Biographical details
- Born: April 7, 1971 (age 55) Harvey, Illinois, U.S.

Playing career
- 1991–1994: Wisconsin
- Position: Guard

Coaching career (HC unless noted)
- 2000–2001: Wisconsin–Parkside (assistant)
- 2001–2003: Ball State (assistant)
- 2003–2004: Purdue (assistant)
- 2004–2007: Illinois (assistant)
- 2007–2009: Kentucky (assistant)
- 2009–2010: DePaul (assistant)
- 2010: DePaul (interim HC)
- 2010–2011: Nebraska (assistant)
- 2011–2014: Tennessee (assistant)
- 2014–2017: California (assistant)

Head coaching record
- Overall: 1–15

= Tracy Webster =

American basketball player and coach

Tracy Webster (born April 7, 1971) is an American former basketball coach. Webster worked as an assistant coach at Kentucky, Illinois, Purdue, Ball State, DePaul, Nebraska, Tennessee, and Cal. He was the interim head coach at DePaul from January 11, 2010, until April 7, 2010, amassing a 1–14 regular season record and a 0–1 record in the Big East tournament.
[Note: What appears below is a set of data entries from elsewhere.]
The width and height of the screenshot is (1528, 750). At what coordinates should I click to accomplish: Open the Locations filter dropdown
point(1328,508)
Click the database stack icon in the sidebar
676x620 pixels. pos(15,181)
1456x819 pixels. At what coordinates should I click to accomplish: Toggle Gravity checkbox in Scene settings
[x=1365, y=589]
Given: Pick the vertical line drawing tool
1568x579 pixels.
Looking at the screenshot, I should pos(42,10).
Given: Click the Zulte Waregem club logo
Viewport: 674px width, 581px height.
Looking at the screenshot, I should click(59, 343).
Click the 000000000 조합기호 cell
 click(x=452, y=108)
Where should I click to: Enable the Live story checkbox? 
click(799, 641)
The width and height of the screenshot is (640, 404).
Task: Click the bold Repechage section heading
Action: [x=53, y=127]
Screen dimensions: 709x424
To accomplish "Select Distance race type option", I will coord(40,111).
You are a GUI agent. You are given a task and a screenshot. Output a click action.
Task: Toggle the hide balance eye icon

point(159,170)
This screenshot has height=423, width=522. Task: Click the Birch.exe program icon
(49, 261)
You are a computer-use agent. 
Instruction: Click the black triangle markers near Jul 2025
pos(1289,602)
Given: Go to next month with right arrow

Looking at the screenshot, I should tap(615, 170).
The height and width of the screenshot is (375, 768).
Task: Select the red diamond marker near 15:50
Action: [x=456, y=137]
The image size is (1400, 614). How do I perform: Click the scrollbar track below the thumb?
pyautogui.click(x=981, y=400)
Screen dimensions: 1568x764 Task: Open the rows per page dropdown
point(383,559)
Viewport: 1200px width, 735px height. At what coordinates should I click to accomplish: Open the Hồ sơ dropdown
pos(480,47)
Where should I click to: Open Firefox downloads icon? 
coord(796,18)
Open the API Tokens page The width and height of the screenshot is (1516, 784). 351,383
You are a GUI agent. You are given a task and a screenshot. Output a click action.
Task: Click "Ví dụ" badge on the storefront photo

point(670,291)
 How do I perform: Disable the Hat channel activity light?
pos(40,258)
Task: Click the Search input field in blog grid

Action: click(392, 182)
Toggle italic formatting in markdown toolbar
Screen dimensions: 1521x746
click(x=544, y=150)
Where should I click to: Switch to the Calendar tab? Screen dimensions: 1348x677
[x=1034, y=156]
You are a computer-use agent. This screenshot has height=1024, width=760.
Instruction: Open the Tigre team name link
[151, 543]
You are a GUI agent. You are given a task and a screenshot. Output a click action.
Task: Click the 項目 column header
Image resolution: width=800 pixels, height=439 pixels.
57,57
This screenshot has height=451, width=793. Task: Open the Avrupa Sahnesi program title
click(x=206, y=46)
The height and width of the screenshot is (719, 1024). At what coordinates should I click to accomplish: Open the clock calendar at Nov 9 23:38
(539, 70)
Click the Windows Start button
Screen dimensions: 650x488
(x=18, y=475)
Webster was a basketball letterman and team captain at the University of Wisconsin–Madison, where, in 1994, he helped lead the Badgers to their first NCAA tournament appearance in over 40 years. He picked up All-Big Ten honors three times and his 179 assists in 1992–93 are a Wisconsin single-season record. In 1991–92, he set the school season mark with a .490 three-point percentage.

Webster is a 1990 graduate of Thornton Township High School in Harvey, Illinois.